▶ Instructions for the task:
Pick out every line of the material that contains the word "width" and copy each one in full.

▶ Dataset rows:
* * * * *

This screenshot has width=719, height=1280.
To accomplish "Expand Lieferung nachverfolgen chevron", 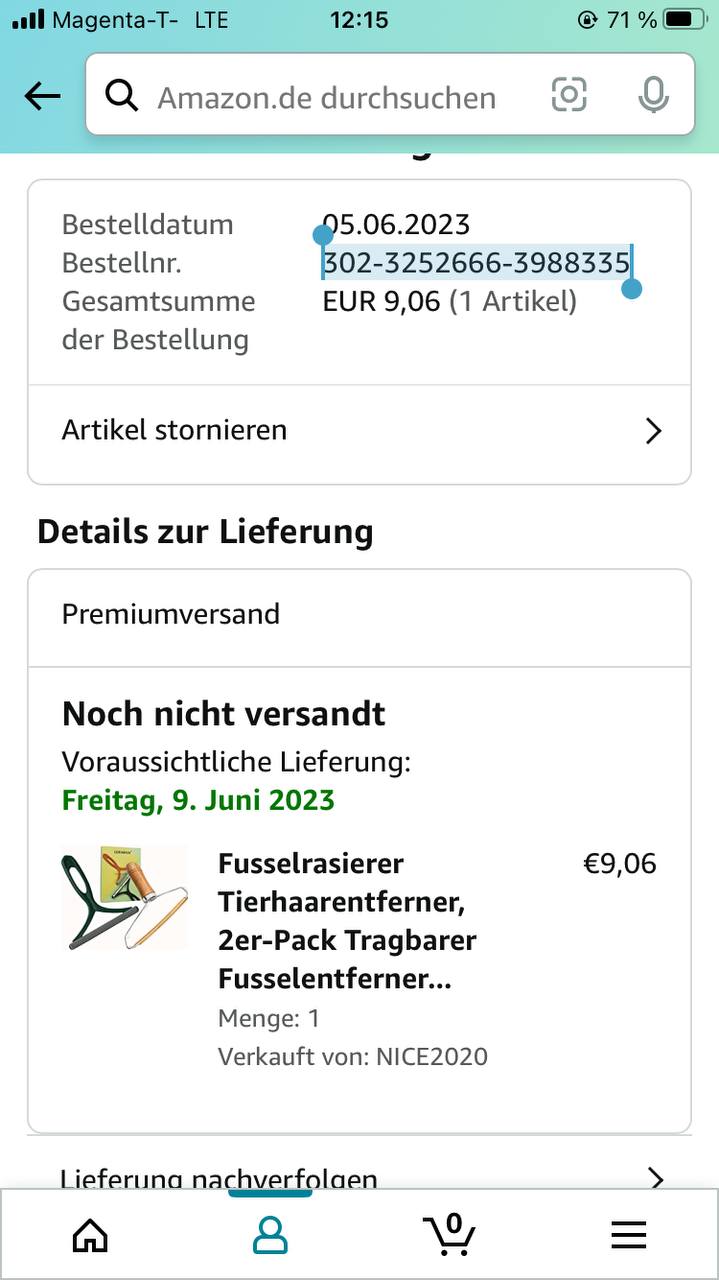I will 656,1178.
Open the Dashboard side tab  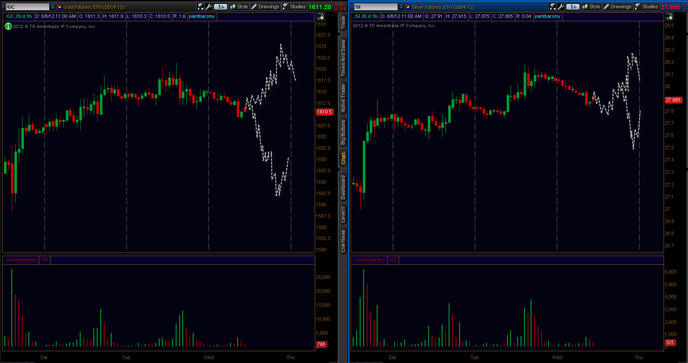(343, 187)
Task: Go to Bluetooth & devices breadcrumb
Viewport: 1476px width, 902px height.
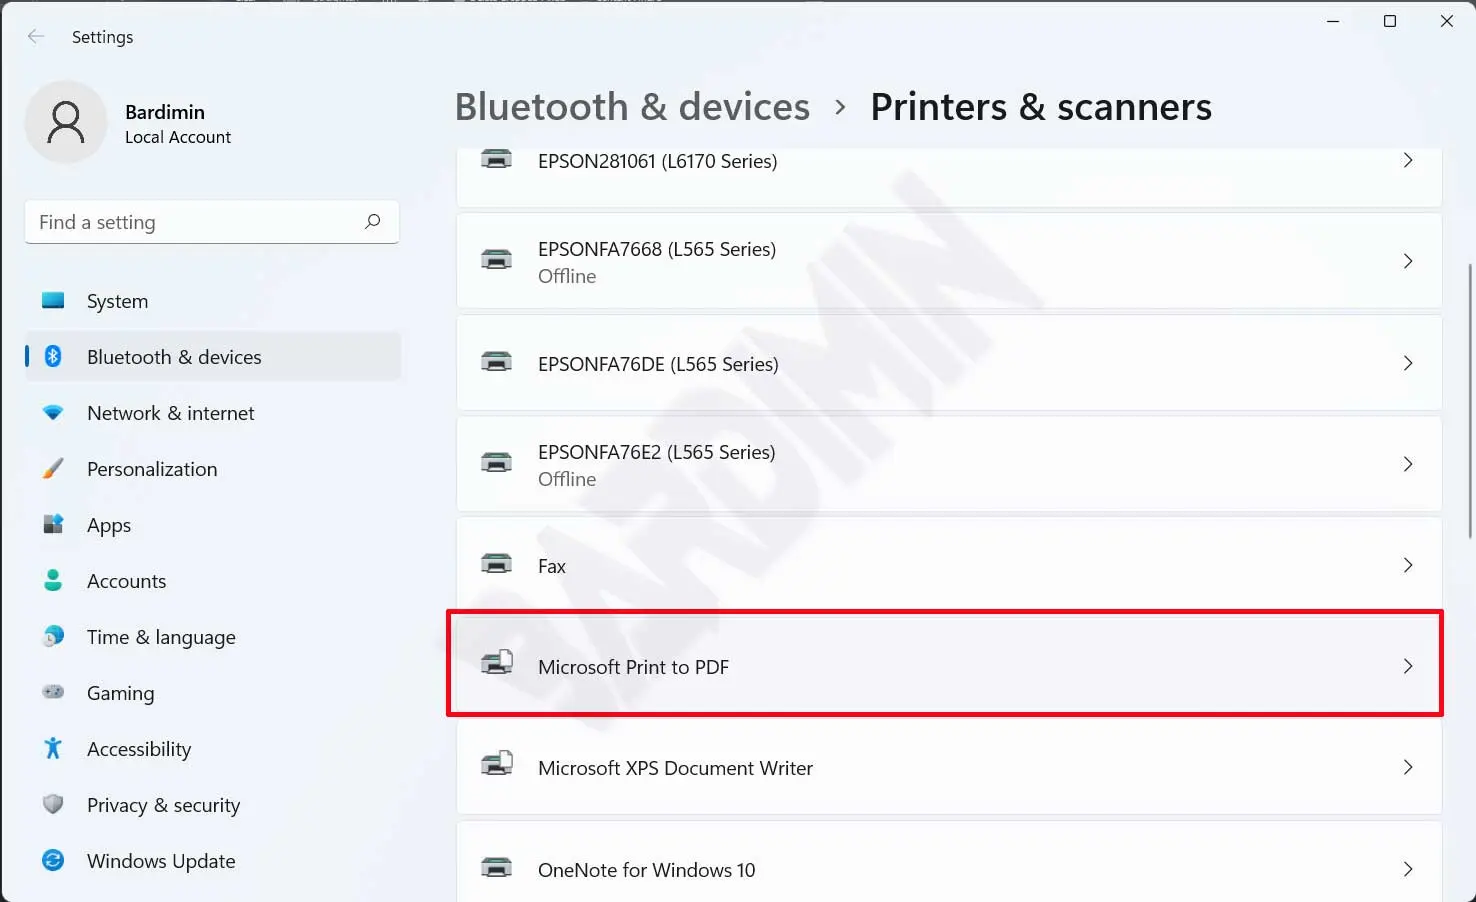Action: pyautogui.click(x=632, y=107)
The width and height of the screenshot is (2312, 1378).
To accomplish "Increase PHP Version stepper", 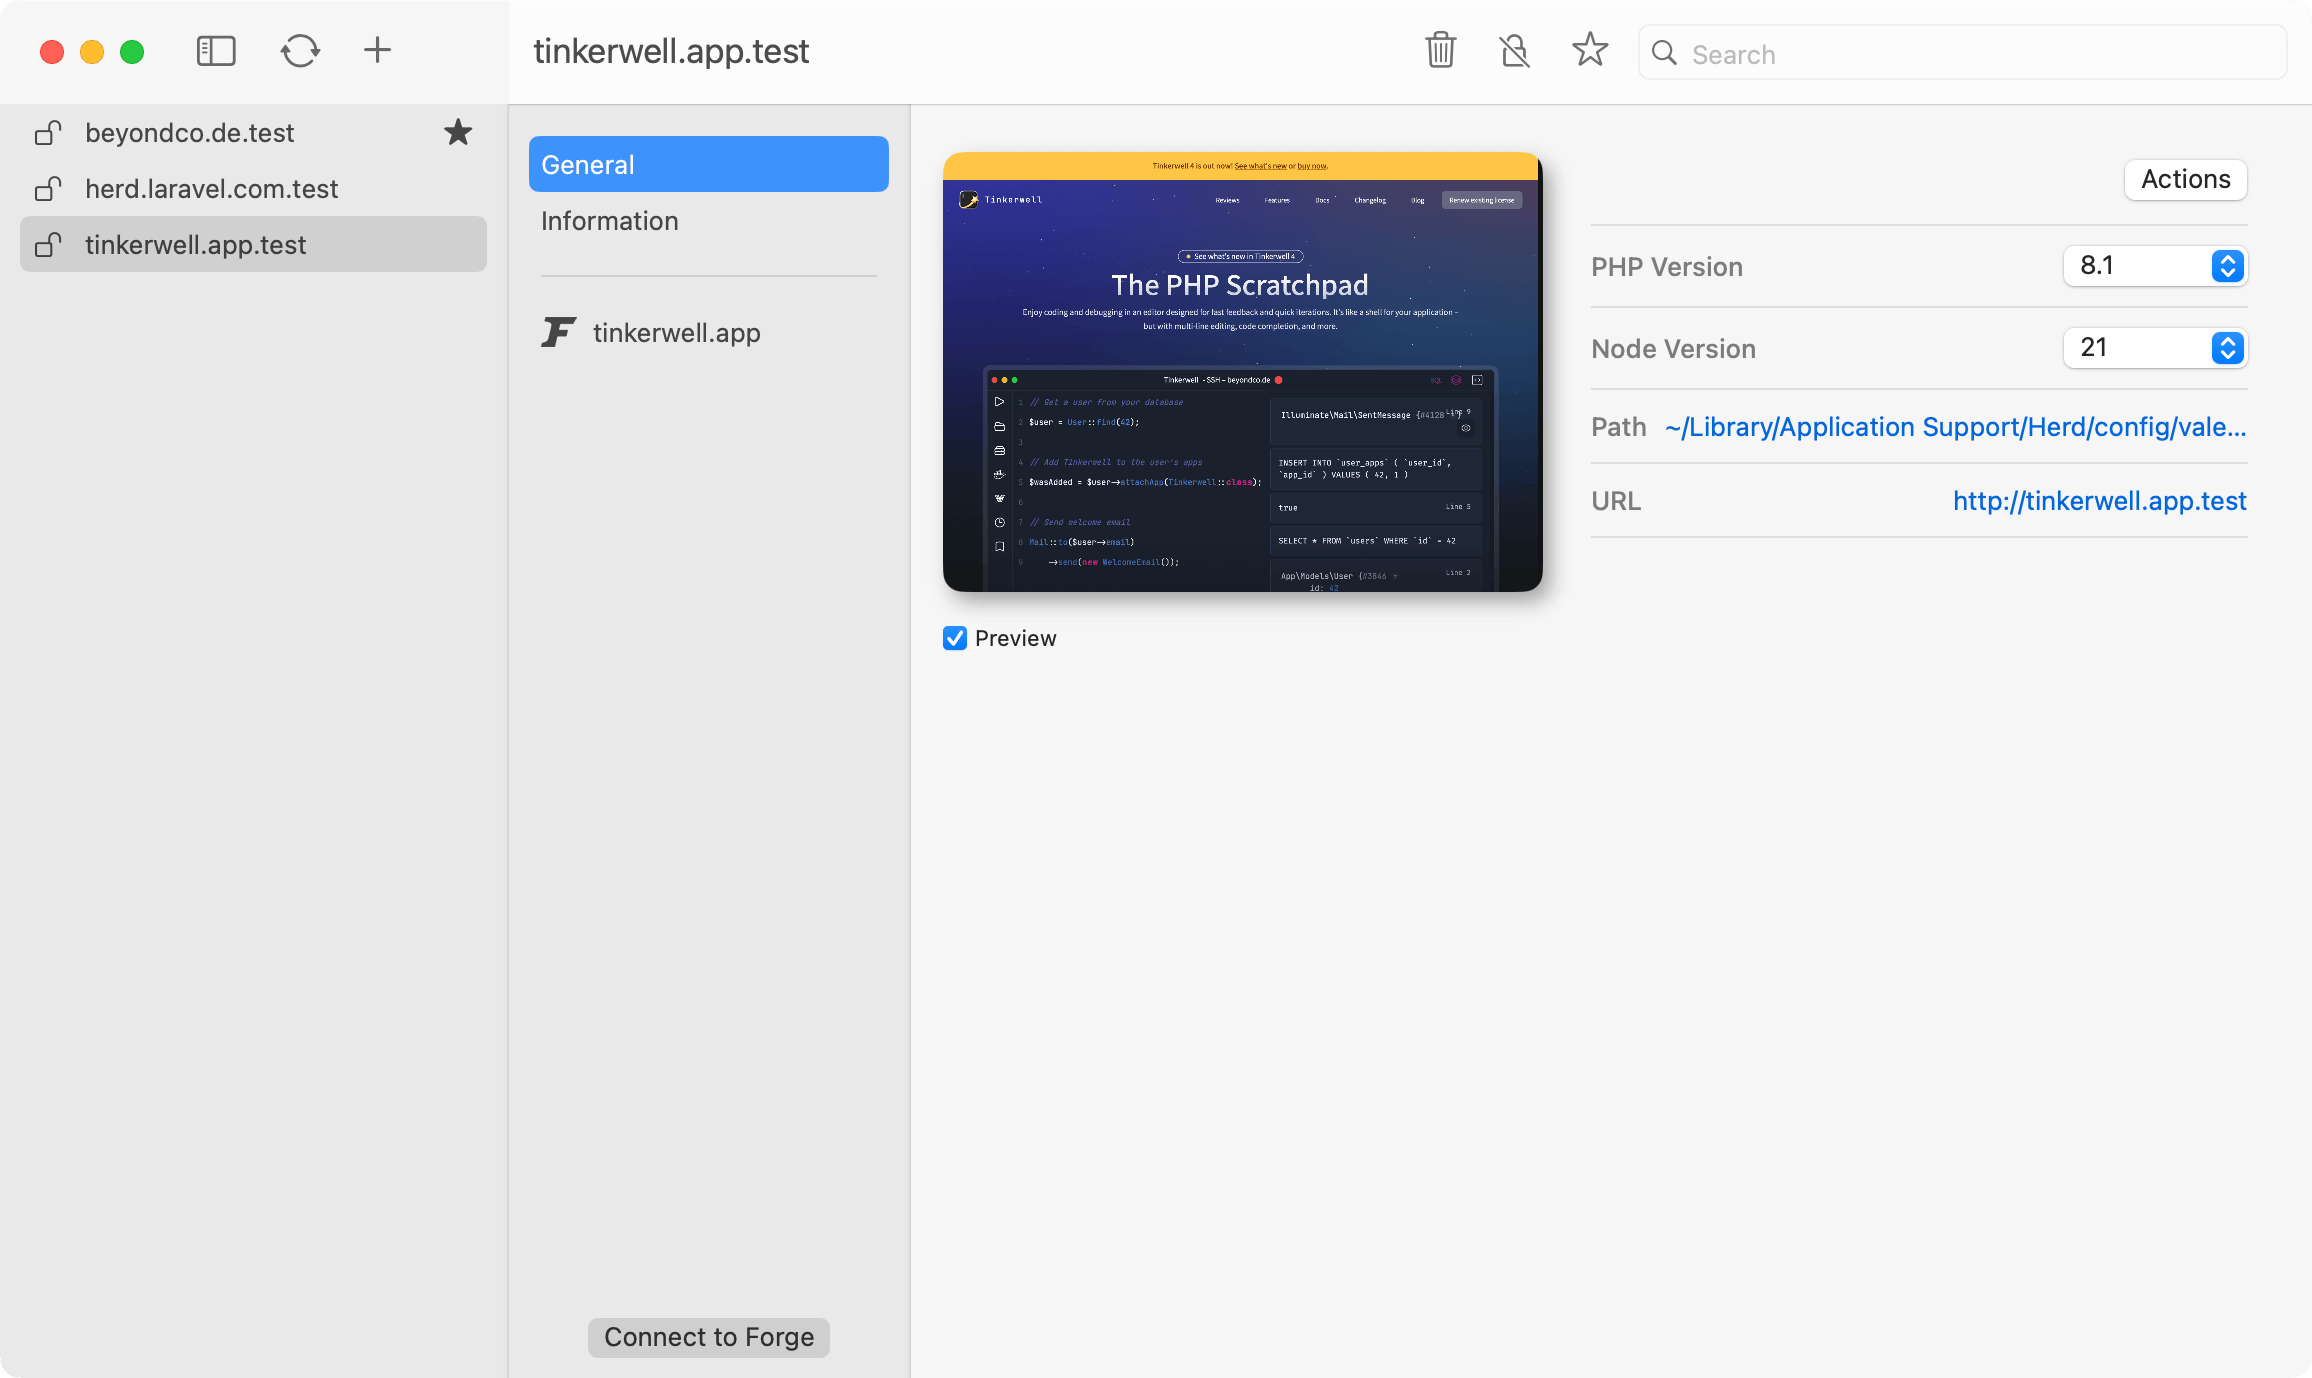I will (2227, 258).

* * * * *

▶ Worked solution:
This screenshot has width=719, height=1280.
Viewport: 1476px width, 902px height.
The width and height of the screenshot is (2312, 1378).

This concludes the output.